Kenya’s water tower becomes flashpoint amid eviction

NAIROBI (Xinhua) -- The Mau forest complex which is the largest water tower in Kenya has become a flashpoint as state officers and lawmakers take divergent positions regarding eviction of settlers in the biodiversity hotspot.

Eviction of communities who settled in Mau forest following a presidential directive to boost its conservation has elicited sharp reaction from elected representatives in the counties.

The lawmakers affiliated with the ruling Jubilee Party have protested the manner in which eviction of Mau settlers has been conducted by administrators from the national government.

Kipchumba Murkomen, the leader of majority in the Senate, during a visit to Mau forest condemned the ongoing eviction of settlers terming it a violation of their rights.

The senator from Elgeyo Marakwet County in north rift region faulted state officials who ordered removal of settlers from their farms, alleging that they had title deeds to prove ownership of land on the edges of Mau forest.

“We condemn in the strongest terms the forceful removal of families that have legal ownership of land in the Mau forest and urge the state to intervene speedily before a crisis erupt,” Murkomen said.

He was accompanied by lawmakers from the Rift Valley counties of Kericho and Bomet where majority of Mau settlers trace their roots.

The political leaders while addressing a public rally on the sidelines of Mau forest complex vowed to push for a halt on the eviction exercise while promising support to communities to help  them construct new homes.

As the Mau eviction exercise widened the rift within the ruling Jubilee coalition, top officials moved with speed to clarify that it was in line with the party’s manifesto to promote conservation of water towers.

Raphael Tuju, the Secretary General of Jubilee Party and Minister without Portfolio, downplayed the likelihood of a major fallout as a result of eviction of settlers from one of the most strategic water towers in the region.

“Our position is that removal of settlers who encroached illegally on the Mau forest is purely a conservation issue that should not be politicized at this moment,” Tuju told reporters on Sunday.

“The top party hierarchy including the president and his deputy have reaffirmed their commitment to conserve this national asset and we believe sideshows are not in the best interest of the country’s forest conservation agenda,” he added.

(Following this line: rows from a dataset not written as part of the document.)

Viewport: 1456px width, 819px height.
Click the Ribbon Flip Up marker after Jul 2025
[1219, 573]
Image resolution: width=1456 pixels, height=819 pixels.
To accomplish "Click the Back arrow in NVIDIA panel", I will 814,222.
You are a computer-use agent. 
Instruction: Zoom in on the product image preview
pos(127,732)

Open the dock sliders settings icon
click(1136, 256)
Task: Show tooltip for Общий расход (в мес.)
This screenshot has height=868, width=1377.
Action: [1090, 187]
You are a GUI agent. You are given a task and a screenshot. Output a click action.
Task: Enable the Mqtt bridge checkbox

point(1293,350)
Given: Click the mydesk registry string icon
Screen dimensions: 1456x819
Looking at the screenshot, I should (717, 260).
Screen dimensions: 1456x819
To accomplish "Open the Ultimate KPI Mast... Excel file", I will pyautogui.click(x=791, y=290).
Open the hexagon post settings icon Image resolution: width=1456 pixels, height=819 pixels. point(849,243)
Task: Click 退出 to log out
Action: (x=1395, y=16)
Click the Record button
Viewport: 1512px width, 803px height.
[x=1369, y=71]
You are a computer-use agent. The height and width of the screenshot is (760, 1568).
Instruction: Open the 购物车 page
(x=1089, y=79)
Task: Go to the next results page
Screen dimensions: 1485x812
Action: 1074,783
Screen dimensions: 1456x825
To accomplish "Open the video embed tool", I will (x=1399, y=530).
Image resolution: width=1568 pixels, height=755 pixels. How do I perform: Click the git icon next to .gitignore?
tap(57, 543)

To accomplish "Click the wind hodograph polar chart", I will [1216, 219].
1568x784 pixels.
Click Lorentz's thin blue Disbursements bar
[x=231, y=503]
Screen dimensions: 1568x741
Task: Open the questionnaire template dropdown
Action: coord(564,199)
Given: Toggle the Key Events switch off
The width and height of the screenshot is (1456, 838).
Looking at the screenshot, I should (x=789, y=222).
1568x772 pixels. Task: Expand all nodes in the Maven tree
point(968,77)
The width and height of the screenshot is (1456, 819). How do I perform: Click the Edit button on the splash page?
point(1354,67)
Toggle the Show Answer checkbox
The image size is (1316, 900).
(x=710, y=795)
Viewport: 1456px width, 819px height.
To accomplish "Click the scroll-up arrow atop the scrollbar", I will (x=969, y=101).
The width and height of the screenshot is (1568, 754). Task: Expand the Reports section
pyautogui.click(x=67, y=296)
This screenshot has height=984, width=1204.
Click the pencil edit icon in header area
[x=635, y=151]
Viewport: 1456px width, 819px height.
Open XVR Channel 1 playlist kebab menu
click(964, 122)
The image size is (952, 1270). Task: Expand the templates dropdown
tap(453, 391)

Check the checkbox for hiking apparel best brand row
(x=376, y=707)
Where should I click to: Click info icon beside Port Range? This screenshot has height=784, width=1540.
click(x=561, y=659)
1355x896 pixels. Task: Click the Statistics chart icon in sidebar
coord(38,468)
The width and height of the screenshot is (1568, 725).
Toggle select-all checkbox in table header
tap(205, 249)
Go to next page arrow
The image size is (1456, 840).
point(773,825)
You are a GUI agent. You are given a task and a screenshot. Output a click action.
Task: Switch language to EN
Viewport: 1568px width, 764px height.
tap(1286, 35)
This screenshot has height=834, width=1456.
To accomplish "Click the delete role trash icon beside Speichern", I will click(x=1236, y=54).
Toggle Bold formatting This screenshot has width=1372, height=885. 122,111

President Uhuru Kenyatta and his deputy William Ruto had earlier endorsed eviction of settlers from Mau forest complex that occupies an area of 273,300 hectares to pave way for its restoration amid rampant depletion.

Conservation of this ecosystem that is source of rivers which support millions of livelihoods in downstream counties of Rift Valley and Western Kenya, remains a hot button issue due to political interference.

The Mau forest that was for centuries inhabited by indigenous communities, who were hunters and bee keepers, is currently home to a large multitude of new comers who were allocated land there by post-independence regimes.

Massive clearance of this forest complex to pave way for settlers has put the livelihoods of downstream communities on the line thanks to drying of rivers and siltation of hydro-power dams.

The UN Environment Program (UNEP) in a report launched in July 2008 said that Kenya could lose nature-based assets worth 300 million U.S. dollars if destruction of Mau forest was not contained.

In 2009, the Kenyan government and UNEP launched a 400 million dollar appeal to help save Mau forest complex that had already lost an estimated 107,000 hectares to illegal settlements.

A taskforce to fast-track restoration of degraded portions of Mau forest comprising senior policymakers, industry executives, representatives of bilateral agencies and civil society is already in place though its activities have been muted due to political rhetoric.

Benson Ochieng, a Nairobi based environmental lawyer, said that politicization of Mau forest conservation is detrimental to Kenya’s green and sustainability agenda.